Affitti alle stelle e caro-bollette, gli studenti di Bologna a TPI: “Così ci tolgono il diritto allo studio”
Bologna, settembre 2022. In città si incrociano e si sovrappongono la corsa al voto e la corsa alla casa. E in questo corto circuito gli affitti – già cari – esplodono, letteralmente, per via del caro bollette. Purtroppo non sono le elezioni (in cui per la prima volta i diciottenni votano anche al Senato), la priorità di studenti e studentesse dell’Università di Bologna, ma le lezioni, quest’anno tutte in presenza. Impossibile, però, studiare senza un tetto sopra la testa, un problema che si ripresenta sempre, quando si parla della realtà bolognese.
Studenti e studentesse di tutta Italia sono costretti ogni anno a dedicare un tempo sproporzionato della loro vita ad un piccola odissea: la ricerca della casa per proseguire gli studi universitari. Il problema è che gli affitti brevi continuano a impennarsi, alimentando un serpente che si morde la coda: prima la crescita della domanda ha prodotto quella dei prezzi, fino a 500-600 euro bollette incluse.
E oggi le tariffe di luce e gas producono una nuova bolla, su un mercato che era già impazzito. Così l’emergenza abitativa diventa più attuale che mai, al punto di rischiare di mettere in discussione il diritto allo studio. Spiega Fatima: “Di aumento in aumento nessuno è in grado di dire quando e se l’impennata si fermerà”.

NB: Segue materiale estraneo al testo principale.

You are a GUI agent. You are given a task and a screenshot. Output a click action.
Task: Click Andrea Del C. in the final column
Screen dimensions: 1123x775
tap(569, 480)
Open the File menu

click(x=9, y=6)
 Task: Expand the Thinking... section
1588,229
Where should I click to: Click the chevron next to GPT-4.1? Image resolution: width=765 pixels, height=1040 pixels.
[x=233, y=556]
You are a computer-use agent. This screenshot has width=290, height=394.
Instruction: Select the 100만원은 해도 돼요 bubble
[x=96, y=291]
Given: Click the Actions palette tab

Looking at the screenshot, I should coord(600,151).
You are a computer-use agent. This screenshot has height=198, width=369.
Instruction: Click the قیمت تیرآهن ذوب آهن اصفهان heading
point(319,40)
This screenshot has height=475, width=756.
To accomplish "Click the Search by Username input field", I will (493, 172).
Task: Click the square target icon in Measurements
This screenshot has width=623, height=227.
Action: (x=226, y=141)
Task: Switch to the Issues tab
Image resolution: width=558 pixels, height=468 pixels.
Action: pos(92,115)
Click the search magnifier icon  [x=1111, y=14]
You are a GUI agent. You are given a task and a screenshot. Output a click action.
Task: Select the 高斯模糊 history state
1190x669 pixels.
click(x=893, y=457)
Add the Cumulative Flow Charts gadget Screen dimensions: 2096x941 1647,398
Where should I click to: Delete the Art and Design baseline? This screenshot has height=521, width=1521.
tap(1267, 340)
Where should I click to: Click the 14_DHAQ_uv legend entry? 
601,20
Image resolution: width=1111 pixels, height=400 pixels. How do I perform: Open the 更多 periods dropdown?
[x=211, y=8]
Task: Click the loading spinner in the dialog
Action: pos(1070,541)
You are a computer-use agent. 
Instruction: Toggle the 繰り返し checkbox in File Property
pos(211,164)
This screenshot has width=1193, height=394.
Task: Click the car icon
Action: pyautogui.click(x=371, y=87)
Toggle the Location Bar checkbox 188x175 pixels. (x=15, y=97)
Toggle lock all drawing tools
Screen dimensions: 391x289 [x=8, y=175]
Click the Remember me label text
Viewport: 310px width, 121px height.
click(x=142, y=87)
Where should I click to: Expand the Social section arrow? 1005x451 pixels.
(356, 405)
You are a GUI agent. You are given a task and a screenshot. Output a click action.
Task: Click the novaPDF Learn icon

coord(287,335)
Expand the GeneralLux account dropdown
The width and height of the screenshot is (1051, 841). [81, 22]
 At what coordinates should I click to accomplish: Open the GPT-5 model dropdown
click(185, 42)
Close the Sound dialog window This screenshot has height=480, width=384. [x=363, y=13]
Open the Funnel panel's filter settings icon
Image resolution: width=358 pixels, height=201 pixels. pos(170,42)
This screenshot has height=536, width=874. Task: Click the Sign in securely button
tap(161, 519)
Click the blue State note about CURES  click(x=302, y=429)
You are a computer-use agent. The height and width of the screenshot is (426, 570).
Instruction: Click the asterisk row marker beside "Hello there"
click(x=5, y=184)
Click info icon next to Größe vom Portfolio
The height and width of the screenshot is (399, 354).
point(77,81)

Già, la ricerca è stressante, spesso più della sessione d’esami, e lo conferma Dafne che ha appena trovato casa e paga circa 400 euro per una camera doppia (anche se in nero): “Se fossi stata una settimana in più, in quello stato di stress, avrei cercato altrove. Avevo la sessione d’esami, in più lavoravo”. Poi aggiunge, quasi sconfortata: “Non avevo mai pensato di lasciare l’università. Ma ma di lasciare Bologna, sì, proprio oggi”.
Gli annunci si trovano prevalentemente su gruppi Facebook anche se molto spesso gli inserzionisti bolognesi non rispondono. Molti raccontano di aver mandato anche 40, 200, 3000 messaggi, ma il bilancio è sempre lo stesso. Quelle inserzioni sono “esche” per esasperare i ragazzi.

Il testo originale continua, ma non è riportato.